Tierney verrà tratta in salvo dalla creatura meno improbabile che si può trovare in un libro come questo: La Bestia dal cuore d’oro.
Come se fossimo in una pellicola di animazione, la ragazza più intelligente finisce preda del cliché più banale che Le Impure poteva incontrare.
Certo che al punto in cui era la protagonista le svolte potevano essere due:
La prima: la fanciulla nella foresta scopre di essere Bear Grylls (noto esperto di sopravvivenza in casi estremi) creando l’ulteriore stereotipo della superdonna che risolve ogni situazione tanto caro a quest’epoca;
La seconda: in cui la sfortunata ingenua, ingiustamente presa a calci da un regime di follia, cade innamorata del cattivo dal cuore d’oro.
Davvero non so scegliere quale delle soluzioni sia peggio.
Non so cosa ne pensate voi ma io dopo una cosa del genere, normalmente chiudo il libro.
Questo tipo di storie inizia ad annoiarmi e il mio tempo è prezioso per essere sprecato con creature graziose, costruite in serie, che possono solo essere supereroine o bisognose del fusto di turno.
Ho continuato a leggere Le Impure? Se non lo avessi fatto non ve ne parlerei.
Ho deciso di proseguire perché la magia delle ragazze, che minacciava di trasformare la distopia in una fantasia da Young Adult scritto in serie, doveva essere smascherata e dare un finale.
Tierney doveva dare forma a l’idea che le si stava formando nella mente e nel cuore, per la salvezza di tutte e di tutti.
La liaison amorosa sarà stata un cliché, forse banale, ma nel contesto generale aveva uno scopo.
Non ci si salva da sole e nemmeno si salva qualcuno con la testardaggine di essere migliori del sesso opposto.
Si deve poter credere che esiste una via d’uscita dal considerarsi sempre ed inesorabilmente vittima l’uno dell’altro.
L’autrice è riuscita a convincermi ad andare avanti.
La distopia è un’esasperazione della realtà ma non è forse vero che, a prescindere se uomini o donne, si crede di essere necessariamente in credito di qualcosa nei confronti dell’altra “squadra”?
Se non si spezza la catena nulla cambierà mai e nel farlo, doveroso è dire, per chi crede che le storie debbano sempre essere Rosa e piene di lieti fini, che sovvertire l’ordine costituito è doloroso e comporta un prezzo.
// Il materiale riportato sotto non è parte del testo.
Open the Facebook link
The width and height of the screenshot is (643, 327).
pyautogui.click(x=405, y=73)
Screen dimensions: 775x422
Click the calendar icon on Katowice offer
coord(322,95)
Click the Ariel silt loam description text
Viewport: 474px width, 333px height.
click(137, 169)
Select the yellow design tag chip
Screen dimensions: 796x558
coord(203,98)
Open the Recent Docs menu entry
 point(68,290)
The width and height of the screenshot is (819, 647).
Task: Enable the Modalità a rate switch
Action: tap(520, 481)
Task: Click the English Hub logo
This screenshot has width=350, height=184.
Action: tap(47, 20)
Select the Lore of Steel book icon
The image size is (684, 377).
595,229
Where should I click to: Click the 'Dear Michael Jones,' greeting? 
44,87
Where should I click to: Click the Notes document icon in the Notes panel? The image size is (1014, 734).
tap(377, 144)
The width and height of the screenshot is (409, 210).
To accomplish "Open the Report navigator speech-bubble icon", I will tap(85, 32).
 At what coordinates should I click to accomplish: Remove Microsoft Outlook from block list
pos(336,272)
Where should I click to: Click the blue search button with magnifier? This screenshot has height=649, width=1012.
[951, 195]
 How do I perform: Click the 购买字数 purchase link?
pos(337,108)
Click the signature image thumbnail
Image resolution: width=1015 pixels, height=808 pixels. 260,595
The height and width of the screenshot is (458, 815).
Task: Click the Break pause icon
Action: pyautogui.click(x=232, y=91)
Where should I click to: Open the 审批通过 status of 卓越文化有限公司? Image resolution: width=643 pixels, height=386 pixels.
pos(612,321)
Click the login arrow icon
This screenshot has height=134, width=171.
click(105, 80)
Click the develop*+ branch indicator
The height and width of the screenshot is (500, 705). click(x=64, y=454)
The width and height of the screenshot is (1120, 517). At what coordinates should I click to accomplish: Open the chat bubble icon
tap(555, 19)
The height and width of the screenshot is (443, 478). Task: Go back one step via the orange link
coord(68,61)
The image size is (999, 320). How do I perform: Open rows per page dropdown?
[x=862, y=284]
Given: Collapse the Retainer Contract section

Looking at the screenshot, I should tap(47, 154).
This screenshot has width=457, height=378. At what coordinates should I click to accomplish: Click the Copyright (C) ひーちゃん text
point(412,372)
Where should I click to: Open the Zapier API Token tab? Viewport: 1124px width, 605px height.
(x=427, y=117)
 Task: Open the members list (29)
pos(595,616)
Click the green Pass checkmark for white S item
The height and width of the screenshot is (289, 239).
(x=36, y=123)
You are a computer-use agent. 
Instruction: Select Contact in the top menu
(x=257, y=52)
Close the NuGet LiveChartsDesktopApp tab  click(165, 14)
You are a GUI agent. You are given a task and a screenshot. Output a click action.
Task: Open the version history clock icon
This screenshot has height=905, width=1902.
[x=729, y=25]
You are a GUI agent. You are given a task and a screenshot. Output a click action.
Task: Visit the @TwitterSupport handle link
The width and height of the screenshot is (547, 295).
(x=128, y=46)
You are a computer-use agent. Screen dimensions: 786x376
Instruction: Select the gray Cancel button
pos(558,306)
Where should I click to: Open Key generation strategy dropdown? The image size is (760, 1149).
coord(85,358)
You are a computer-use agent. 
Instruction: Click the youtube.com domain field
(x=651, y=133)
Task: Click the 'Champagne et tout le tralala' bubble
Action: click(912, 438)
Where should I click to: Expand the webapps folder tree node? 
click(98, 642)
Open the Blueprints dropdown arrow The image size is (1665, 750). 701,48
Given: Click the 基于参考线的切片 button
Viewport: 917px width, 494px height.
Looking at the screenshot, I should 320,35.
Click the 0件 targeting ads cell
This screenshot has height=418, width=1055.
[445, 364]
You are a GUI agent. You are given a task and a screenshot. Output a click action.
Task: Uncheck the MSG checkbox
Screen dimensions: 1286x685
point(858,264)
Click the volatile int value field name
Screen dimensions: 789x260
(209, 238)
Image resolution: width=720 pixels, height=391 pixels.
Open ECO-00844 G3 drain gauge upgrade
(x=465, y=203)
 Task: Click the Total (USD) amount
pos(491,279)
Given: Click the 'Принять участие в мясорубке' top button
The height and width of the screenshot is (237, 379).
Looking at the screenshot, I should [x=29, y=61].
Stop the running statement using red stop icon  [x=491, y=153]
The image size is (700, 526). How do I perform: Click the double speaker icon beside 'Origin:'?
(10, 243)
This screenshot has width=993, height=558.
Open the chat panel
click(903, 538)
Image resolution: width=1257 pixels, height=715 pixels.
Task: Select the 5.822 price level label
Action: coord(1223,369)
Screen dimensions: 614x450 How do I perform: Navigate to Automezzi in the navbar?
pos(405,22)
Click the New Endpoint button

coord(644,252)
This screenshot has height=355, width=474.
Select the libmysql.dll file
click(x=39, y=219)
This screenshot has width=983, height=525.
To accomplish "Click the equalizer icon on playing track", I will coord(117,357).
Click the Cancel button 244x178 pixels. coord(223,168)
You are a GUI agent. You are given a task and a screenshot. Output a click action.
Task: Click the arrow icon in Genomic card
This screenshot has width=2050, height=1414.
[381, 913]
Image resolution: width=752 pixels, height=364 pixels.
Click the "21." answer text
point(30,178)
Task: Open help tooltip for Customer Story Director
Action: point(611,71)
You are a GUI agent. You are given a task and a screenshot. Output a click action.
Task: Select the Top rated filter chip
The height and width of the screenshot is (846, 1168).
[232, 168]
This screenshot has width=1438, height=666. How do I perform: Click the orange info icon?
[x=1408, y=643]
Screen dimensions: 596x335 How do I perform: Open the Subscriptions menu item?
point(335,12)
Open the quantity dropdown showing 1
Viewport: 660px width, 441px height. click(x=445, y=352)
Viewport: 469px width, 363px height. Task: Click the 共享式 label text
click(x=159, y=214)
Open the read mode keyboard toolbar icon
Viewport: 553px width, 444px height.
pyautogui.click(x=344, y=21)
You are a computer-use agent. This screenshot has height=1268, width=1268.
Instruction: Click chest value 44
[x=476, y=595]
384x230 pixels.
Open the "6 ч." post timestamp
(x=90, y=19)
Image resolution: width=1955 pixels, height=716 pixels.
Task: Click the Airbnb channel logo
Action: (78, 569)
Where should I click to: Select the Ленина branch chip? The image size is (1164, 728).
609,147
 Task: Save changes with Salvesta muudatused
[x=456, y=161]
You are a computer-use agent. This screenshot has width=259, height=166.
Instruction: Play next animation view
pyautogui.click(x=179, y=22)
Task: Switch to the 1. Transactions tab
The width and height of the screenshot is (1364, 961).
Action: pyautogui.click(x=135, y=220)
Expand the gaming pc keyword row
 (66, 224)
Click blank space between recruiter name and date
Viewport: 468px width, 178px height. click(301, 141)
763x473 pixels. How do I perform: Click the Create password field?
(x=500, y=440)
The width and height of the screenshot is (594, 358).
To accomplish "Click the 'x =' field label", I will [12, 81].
Costerà sacrificio, costerà vite e costerà orgogli.
Le Impure mi ha dato la possibilità di riflettere su alcuni temi trattati.
È una lettura piacevole, scorrevole, non mi ha sedotta ma si merita di essere letto.
Vuoi leggere la trama de Le Impure? Segui questo link
Si dice che abbiamo il potere di convincere gli uomini ad abbandonare i loro letti, di far perdere la testa ai ragazzi e di far impazzire di gelosia le mogli. Si crede che la nostra stessa pelle emani un forte afrodisiaco, l’essenza potente della gioventù, delle ragazze sul punto di diventare donne.